Monroe has said sad songs come naturally to her, since she first learned the trade back in Knoxville after her dad died of cancer when she was 13. But though she starts Like a Rose actually singing, “I was only 13 when Daddy died,” then catching the next bus south from North Dakota, the album is more manic than depressive — or at least considerably more upbeat than Satisfied. “Monroe Suede,” an eponymous fugitive anthem wherein dad dies drunk, then daughter steals a pickup at 14, is downright uproarious. Kinky midnight toker “Weed Instead of Roses” and “You Ain’t Dolly (And You Ain’t Porter),” a duet with Lambert’s hubbie Blake Shelton wherein he claims to be “the guy they wrote about in Fifty Shades of Grey,” are comedy, not tragedy; “Two Weeks Late,” about being unmarried and pregnant with the landlord pestering you for rent money you don’t have and mom noticing your weight gain, is both. And all those songs — “Like a Rose” maybe even more than the louder ones — are immediately, indelibly catchy.

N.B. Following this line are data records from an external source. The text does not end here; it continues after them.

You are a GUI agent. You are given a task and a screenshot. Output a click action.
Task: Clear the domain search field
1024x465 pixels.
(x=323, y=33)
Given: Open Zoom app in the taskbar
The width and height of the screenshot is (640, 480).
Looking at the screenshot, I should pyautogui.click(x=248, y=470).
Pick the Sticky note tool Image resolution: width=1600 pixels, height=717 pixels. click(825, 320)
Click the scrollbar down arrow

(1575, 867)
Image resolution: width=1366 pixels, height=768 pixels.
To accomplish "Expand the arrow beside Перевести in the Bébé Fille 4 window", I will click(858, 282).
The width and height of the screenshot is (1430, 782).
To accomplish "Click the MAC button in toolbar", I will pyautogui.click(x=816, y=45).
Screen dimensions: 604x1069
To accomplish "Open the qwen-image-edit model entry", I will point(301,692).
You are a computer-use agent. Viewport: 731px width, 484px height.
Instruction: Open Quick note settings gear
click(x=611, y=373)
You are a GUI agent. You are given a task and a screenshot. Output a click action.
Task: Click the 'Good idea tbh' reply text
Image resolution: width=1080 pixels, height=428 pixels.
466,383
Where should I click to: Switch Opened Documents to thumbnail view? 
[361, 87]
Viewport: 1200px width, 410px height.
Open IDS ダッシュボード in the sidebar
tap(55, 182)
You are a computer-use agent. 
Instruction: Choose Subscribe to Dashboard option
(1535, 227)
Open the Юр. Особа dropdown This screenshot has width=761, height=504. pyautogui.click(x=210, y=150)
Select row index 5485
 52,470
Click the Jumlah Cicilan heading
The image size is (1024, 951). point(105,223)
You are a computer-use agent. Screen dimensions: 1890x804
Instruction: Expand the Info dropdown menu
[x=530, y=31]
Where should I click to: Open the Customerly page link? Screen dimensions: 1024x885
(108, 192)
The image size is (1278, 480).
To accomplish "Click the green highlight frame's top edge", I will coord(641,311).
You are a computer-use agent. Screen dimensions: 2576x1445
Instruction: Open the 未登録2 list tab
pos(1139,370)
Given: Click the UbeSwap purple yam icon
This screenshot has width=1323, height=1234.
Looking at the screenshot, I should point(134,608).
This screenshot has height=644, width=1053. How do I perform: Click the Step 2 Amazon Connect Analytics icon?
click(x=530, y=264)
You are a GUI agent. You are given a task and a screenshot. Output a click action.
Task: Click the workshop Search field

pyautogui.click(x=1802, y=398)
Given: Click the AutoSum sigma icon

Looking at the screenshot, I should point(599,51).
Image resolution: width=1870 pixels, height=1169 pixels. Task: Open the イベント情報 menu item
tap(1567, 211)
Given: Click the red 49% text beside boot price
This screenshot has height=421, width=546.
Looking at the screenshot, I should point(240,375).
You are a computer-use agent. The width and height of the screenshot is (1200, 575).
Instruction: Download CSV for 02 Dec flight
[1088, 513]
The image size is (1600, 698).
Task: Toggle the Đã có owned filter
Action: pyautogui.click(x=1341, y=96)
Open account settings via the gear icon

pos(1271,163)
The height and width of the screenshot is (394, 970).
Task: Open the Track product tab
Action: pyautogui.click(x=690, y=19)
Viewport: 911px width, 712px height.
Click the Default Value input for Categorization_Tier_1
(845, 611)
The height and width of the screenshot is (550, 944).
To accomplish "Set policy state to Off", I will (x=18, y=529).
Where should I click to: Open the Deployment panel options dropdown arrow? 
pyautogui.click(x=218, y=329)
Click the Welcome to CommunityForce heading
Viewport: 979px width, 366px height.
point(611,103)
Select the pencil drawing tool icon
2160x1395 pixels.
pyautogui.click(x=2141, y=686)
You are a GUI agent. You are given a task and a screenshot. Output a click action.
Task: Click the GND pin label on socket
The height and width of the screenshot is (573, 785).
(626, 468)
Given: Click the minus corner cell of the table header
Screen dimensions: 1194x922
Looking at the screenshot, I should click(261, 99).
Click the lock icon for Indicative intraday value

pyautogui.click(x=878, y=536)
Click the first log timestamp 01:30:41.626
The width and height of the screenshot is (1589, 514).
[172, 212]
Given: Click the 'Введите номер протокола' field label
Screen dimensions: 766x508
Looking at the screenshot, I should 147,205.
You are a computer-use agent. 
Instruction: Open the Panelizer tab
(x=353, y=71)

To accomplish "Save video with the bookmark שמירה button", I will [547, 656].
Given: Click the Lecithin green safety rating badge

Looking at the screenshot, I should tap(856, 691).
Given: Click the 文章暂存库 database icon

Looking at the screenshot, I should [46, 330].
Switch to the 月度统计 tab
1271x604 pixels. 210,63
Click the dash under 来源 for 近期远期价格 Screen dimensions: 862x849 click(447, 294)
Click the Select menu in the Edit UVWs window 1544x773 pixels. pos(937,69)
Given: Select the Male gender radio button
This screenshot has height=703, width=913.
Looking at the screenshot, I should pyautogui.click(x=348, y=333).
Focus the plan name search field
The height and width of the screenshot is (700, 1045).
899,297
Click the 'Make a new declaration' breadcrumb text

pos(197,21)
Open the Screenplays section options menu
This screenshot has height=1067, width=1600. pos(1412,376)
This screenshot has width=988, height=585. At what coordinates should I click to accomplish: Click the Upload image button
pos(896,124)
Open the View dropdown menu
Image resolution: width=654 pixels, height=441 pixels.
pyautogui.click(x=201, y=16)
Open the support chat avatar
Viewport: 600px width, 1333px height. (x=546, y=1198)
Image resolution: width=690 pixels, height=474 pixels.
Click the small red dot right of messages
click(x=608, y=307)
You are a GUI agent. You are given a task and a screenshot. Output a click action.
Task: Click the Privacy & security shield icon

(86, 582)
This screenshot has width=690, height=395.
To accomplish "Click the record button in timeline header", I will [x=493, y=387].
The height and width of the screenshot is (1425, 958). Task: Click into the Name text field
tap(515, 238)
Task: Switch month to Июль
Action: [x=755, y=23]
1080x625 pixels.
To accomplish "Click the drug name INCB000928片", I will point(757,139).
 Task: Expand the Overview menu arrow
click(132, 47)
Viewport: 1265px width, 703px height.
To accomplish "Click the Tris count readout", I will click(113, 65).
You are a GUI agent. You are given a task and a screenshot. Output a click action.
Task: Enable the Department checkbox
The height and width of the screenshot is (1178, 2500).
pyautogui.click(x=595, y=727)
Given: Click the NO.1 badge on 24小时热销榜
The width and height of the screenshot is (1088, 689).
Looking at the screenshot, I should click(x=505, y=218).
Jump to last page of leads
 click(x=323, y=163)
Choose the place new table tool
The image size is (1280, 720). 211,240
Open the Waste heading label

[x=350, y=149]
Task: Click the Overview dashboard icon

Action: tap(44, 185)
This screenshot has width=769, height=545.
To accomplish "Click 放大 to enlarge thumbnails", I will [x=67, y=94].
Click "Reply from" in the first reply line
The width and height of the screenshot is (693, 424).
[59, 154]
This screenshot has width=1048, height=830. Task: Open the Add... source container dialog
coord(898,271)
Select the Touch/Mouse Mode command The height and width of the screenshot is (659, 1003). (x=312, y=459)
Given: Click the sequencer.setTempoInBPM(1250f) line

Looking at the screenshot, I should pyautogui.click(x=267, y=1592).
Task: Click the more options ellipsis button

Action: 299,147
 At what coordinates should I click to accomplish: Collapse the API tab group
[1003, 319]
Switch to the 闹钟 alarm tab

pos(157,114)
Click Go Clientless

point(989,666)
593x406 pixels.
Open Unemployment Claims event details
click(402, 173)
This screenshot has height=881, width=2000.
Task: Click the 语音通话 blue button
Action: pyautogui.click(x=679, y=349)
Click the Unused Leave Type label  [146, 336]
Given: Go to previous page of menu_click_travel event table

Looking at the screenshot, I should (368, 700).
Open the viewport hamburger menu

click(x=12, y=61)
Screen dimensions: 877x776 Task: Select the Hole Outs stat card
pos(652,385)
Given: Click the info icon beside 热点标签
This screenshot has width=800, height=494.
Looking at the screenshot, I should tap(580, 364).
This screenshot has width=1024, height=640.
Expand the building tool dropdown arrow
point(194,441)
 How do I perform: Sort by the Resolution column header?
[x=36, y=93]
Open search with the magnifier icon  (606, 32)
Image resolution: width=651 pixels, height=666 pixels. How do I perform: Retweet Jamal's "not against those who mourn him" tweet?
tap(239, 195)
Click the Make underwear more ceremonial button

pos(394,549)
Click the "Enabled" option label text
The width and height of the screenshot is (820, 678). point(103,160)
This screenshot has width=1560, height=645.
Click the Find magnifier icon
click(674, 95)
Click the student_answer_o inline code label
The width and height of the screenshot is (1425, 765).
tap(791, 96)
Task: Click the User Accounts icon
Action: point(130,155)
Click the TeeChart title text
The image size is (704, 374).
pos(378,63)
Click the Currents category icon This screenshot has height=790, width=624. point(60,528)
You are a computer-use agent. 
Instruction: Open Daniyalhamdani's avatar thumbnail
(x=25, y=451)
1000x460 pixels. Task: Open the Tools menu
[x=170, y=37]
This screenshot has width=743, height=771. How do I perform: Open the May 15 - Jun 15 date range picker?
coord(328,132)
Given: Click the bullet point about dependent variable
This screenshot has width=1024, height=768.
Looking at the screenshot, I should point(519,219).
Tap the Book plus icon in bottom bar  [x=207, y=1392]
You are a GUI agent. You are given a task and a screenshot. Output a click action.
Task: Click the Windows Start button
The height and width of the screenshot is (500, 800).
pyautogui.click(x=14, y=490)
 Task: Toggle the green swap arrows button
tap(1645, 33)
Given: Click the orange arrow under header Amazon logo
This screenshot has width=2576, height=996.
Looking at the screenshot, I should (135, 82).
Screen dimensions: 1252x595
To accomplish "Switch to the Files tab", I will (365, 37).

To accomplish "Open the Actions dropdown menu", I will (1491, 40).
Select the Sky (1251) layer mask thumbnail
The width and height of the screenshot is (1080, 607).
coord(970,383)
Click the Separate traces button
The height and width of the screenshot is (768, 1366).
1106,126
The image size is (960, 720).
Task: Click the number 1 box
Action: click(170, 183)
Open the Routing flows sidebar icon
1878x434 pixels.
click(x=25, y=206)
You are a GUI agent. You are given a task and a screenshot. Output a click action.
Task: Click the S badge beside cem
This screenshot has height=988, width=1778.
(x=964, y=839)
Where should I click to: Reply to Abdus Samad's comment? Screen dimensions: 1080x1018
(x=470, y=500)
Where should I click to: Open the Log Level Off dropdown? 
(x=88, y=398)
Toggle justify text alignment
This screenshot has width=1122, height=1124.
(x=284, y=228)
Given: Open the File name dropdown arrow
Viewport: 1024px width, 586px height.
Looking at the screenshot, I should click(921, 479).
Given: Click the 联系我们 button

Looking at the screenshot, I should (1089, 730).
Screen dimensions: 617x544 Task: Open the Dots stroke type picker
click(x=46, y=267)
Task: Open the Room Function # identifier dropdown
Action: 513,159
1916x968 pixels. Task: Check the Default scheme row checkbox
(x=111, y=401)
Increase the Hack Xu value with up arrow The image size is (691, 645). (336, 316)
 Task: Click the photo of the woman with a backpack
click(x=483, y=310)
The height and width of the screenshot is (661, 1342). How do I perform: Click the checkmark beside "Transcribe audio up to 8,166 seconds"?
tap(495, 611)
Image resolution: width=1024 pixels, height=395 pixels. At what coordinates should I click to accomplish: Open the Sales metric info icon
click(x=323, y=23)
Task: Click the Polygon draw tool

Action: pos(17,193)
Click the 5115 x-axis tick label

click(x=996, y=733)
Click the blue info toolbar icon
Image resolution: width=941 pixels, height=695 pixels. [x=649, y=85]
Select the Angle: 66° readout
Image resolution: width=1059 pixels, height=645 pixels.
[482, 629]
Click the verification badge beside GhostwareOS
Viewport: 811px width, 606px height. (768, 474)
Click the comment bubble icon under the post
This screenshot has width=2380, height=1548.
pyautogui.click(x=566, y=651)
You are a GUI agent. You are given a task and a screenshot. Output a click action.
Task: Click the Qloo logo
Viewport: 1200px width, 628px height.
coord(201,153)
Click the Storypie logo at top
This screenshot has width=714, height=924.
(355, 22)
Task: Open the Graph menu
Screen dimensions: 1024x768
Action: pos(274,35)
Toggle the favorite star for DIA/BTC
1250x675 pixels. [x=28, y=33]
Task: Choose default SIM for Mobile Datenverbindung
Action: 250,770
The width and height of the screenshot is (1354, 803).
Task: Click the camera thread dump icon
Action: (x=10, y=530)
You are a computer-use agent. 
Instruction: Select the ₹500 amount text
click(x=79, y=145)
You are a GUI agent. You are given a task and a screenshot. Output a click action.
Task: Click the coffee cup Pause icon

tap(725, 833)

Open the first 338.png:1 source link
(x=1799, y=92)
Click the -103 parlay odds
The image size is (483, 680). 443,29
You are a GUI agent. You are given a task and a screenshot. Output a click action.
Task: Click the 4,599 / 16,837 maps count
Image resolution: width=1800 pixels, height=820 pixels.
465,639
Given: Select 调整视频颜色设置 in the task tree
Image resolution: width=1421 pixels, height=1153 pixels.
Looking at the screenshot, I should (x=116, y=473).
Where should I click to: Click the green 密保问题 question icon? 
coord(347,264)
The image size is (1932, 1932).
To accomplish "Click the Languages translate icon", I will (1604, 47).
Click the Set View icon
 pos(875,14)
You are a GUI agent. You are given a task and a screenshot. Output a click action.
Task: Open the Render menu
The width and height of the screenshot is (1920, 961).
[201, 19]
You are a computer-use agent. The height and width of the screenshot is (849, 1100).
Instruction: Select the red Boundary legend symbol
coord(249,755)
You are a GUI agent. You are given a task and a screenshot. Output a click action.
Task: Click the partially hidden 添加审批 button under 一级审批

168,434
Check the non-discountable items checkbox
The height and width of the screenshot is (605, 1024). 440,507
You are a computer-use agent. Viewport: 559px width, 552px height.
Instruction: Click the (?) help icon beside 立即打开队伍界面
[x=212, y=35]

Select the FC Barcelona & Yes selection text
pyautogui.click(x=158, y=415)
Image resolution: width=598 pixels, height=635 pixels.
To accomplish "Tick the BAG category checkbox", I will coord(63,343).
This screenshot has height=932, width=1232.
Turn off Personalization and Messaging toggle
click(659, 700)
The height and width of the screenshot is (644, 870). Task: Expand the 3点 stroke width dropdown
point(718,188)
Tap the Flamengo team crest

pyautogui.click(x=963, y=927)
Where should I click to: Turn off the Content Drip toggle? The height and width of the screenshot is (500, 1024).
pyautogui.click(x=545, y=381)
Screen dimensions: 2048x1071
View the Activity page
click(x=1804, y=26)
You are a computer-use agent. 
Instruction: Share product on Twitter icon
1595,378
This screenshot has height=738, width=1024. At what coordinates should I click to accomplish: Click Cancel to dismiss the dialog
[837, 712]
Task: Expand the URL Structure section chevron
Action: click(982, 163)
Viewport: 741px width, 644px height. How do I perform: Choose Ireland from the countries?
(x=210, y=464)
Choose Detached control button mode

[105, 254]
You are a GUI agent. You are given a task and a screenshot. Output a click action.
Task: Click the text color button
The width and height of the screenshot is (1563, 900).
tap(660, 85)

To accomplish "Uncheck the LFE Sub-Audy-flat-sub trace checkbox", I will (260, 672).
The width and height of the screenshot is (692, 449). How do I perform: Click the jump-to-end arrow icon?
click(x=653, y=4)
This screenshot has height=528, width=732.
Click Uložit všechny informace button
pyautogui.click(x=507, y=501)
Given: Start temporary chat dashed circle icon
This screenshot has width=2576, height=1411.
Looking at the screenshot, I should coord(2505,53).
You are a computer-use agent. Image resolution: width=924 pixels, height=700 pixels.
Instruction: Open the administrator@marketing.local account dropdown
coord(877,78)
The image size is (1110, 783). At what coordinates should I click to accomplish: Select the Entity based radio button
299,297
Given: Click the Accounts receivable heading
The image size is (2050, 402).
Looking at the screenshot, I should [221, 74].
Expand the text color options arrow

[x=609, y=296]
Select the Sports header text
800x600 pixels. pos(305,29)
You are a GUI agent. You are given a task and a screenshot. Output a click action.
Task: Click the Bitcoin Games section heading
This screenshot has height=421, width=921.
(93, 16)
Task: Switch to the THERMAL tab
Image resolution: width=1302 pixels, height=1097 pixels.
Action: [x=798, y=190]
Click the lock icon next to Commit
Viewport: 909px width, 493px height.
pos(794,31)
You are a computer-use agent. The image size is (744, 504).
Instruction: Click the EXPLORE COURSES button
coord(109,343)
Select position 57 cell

The melancholy tracks are good too; for instance, “Used,” as in being damaged goods, like an untuneable generations-old piano or a house haunted by bodies that died there, is a tune that Monroe was smart enough to salvage from Satisfied. So, like Musgraves’ album, there’s a good balance here: classicist in the Lee Ann Womack neo-countrypolitan sense, yet neither stodgy, frail, nor nostalgic, but rather as thoroughly in tune with modern millennial existence as Taylor Swift, who seemingly opened a commercial door for both artists, though she makes music more ornately arranged than either.

In Nashville, women have long been less stuck than men in the back-40 mud, more on the move. But this genre plows forward only gradually, and both Monroe and Musgraves somehow inch country closer to the world it actually lives in.